▸ Action item: Reproduce the lines below exactly, starting at the one containing "旅行・観光情報 - トラベルスポット (190, 2525)" and stopping at the final line.

▸ Information shown:

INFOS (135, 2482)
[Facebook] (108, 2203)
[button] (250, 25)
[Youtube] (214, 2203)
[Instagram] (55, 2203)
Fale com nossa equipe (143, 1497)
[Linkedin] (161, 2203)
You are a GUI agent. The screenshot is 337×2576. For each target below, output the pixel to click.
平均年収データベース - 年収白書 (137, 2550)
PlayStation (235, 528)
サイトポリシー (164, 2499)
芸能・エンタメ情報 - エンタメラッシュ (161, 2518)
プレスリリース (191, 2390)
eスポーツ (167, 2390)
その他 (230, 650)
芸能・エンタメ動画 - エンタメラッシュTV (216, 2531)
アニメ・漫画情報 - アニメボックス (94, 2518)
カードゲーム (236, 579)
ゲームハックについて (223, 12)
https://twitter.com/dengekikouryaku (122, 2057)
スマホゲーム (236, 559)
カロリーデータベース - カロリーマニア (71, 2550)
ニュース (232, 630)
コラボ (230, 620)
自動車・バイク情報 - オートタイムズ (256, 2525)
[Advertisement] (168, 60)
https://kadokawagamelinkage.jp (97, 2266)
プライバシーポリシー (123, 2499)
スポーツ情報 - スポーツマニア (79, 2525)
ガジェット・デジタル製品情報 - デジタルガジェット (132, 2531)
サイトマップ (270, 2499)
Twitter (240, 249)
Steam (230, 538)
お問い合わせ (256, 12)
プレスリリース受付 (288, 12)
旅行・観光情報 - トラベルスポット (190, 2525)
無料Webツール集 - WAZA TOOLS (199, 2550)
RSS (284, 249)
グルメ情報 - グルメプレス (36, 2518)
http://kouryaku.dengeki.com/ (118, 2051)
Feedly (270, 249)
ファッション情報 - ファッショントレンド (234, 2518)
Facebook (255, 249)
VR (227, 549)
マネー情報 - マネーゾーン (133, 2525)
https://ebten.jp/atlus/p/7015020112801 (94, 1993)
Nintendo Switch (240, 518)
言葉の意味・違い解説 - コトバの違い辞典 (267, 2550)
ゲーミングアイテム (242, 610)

▸ Result for this task:
旅行・観光情報 - トラベルスポット (190, 2525)
無料Webツール集 - WAZA TOOLS (199, 2550)
RSS (284, 249)
グルメ情報 - グルメプレス (36, 2518)
http://kouryaku.dengeki.com/ (118, 2051)
Feedly (270, 249)
ファッション情報 - ファッショントレンド (234, 2518)
Facebook (255, 249)
VR (227, 549)
マネー情報 - マネーゾーン (133, 2525)
https://ebten.jp/atlus/p/7015020112801 (94, 1993)
Nintendo Switch (240, 518)
言葉の意味・違い解説 - コトバの違い辞典 (267, 2550)
ゲーミングアイテム (242, 610)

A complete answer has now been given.